Maybe this is all a generational thing. For those like me, who grew up appreciating the Sonics from afar, it seems wrong for Seattle to be without an NBA team. We remember Nate McMillan hounding opposing guards, and Kemp draping his shorts on one hapless power forward’s shoulders after another, and Payton doing that weird-but-effective backdown dribble, hunched over and yapping. We remember sleepy Sam Perkins bombing threes and Detlef and his crewcut and Bones Barry whipping passes.
But now it’s been six and a half years since the city had a team.
Maybe it’s time to let go of the past. To move on.
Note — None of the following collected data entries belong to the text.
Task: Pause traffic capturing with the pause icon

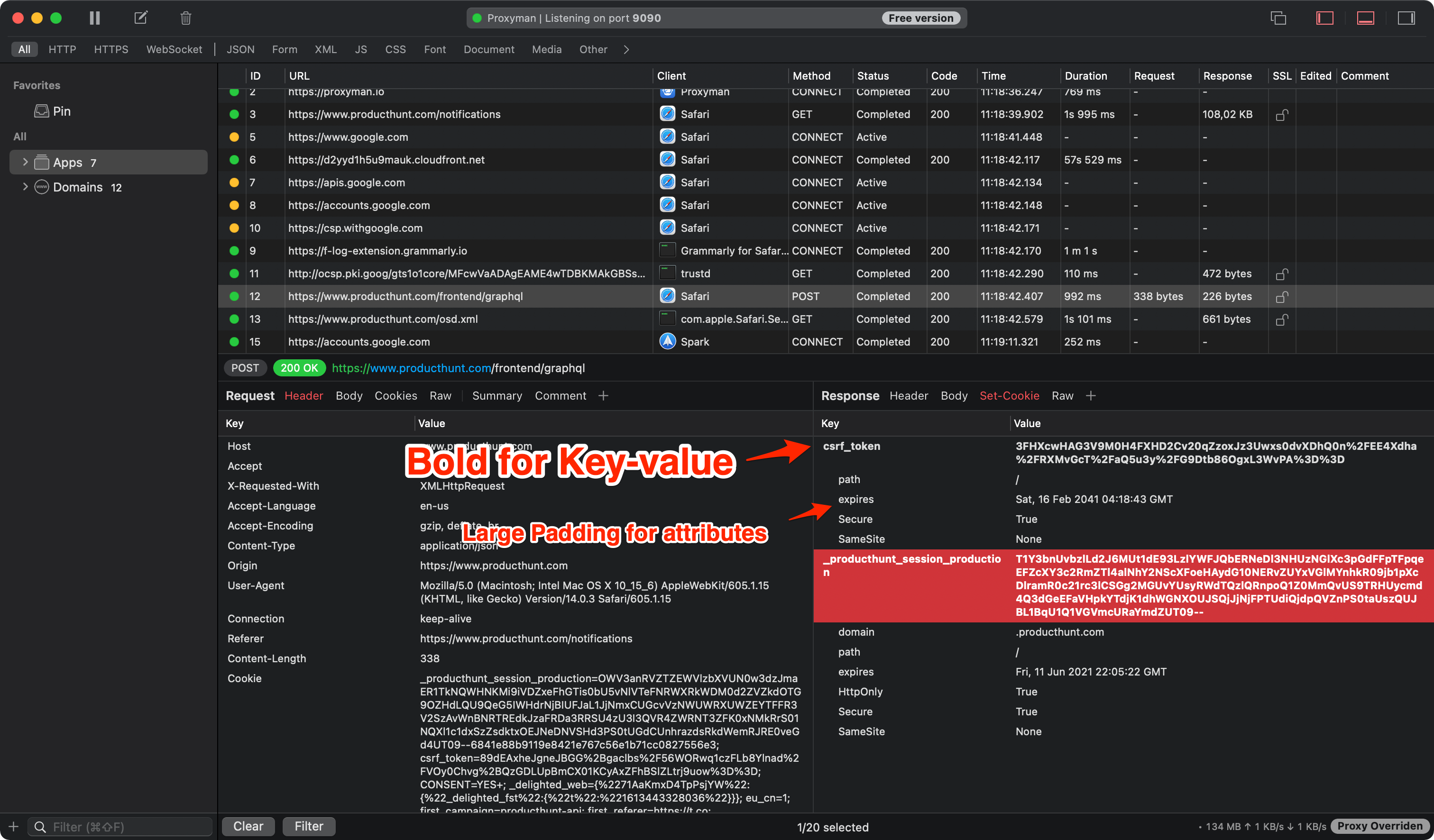Action: coord(94,18)

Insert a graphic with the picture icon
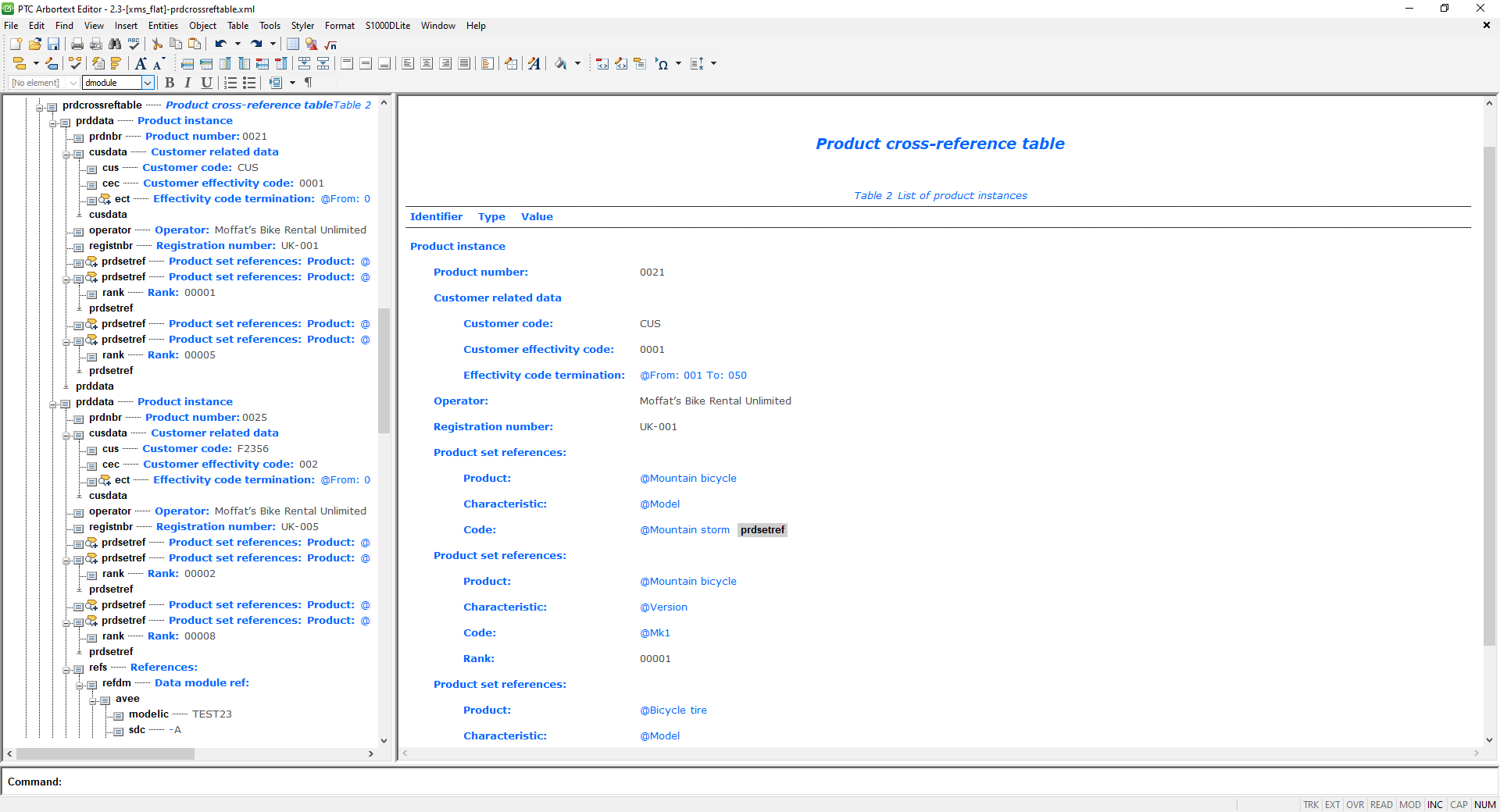pyautogui.click(x=311, y=45)
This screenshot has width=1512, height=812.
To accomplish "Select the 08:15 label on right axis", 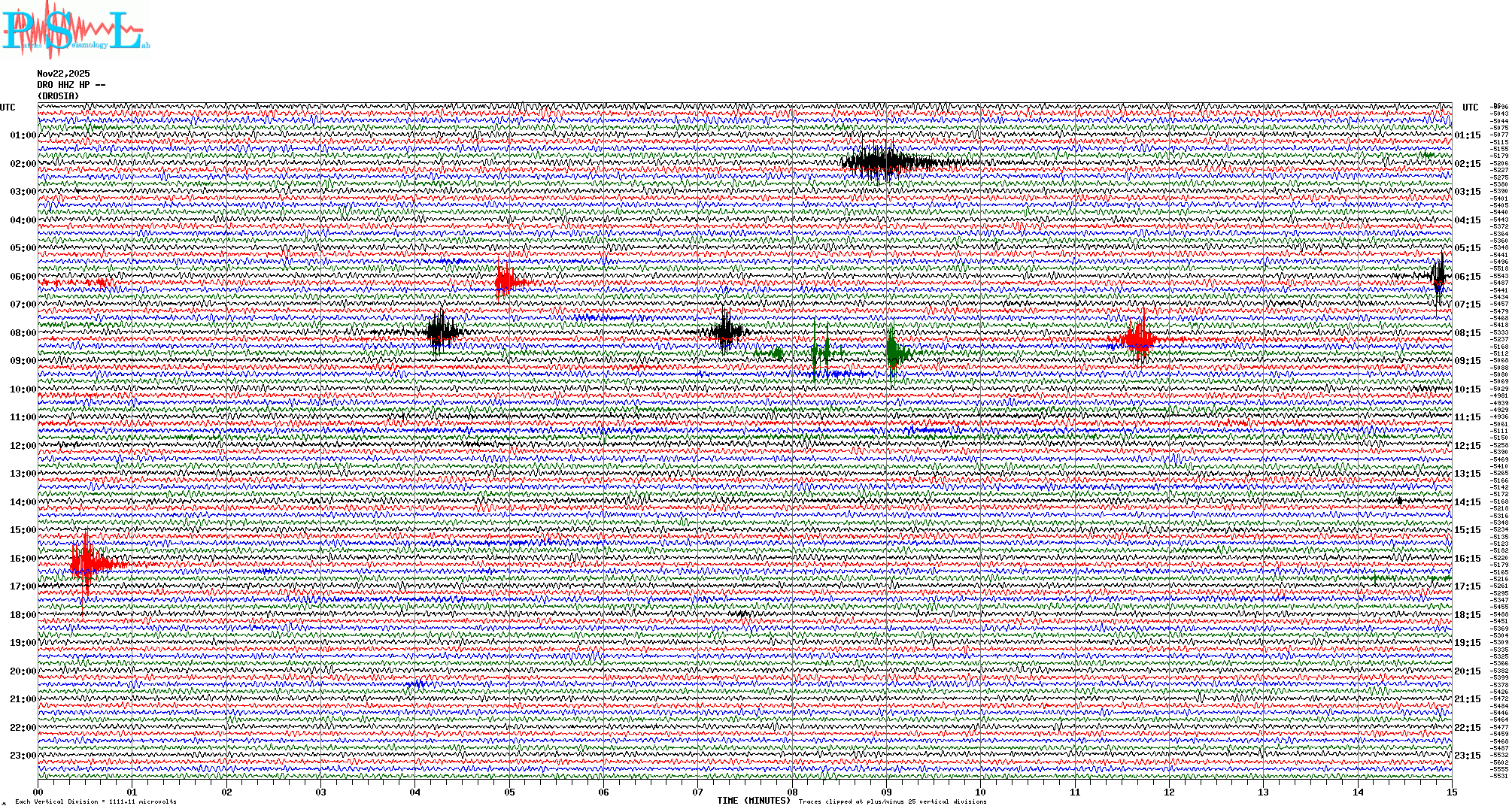I will coord(1467,333).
And yet...hope is a persistent bastard.
“Have you heard about the situation with the Bucks?” Daniels asks as he finishes his cup of coffee, outside the doughnut shop. And then he lays it out. Moribund franchise. New owners. Small market. “It’s almost playing out like Seattle,” says Daniels. “They want a plan in place within a certain time frame and need legislature to do it. There are rumblings in Milwaukee papers that the owners might consider relocation.”
It’s enough to make a Sonics fan intrigued. After all, there’s a lot of young talent on the Bucks roster. Jabari Parker. John Henson. Giannis Antetokounmpo.
Informed of this longshot possibility, Alexie lets out a sigh. “Milwaukee? Really?” Then he warms to it. “Well, that does sound intriguing.”
And then he pauses and laughs. “It’s such a weird thing, rooting for another team to implode. Rooting for other people’s pain.”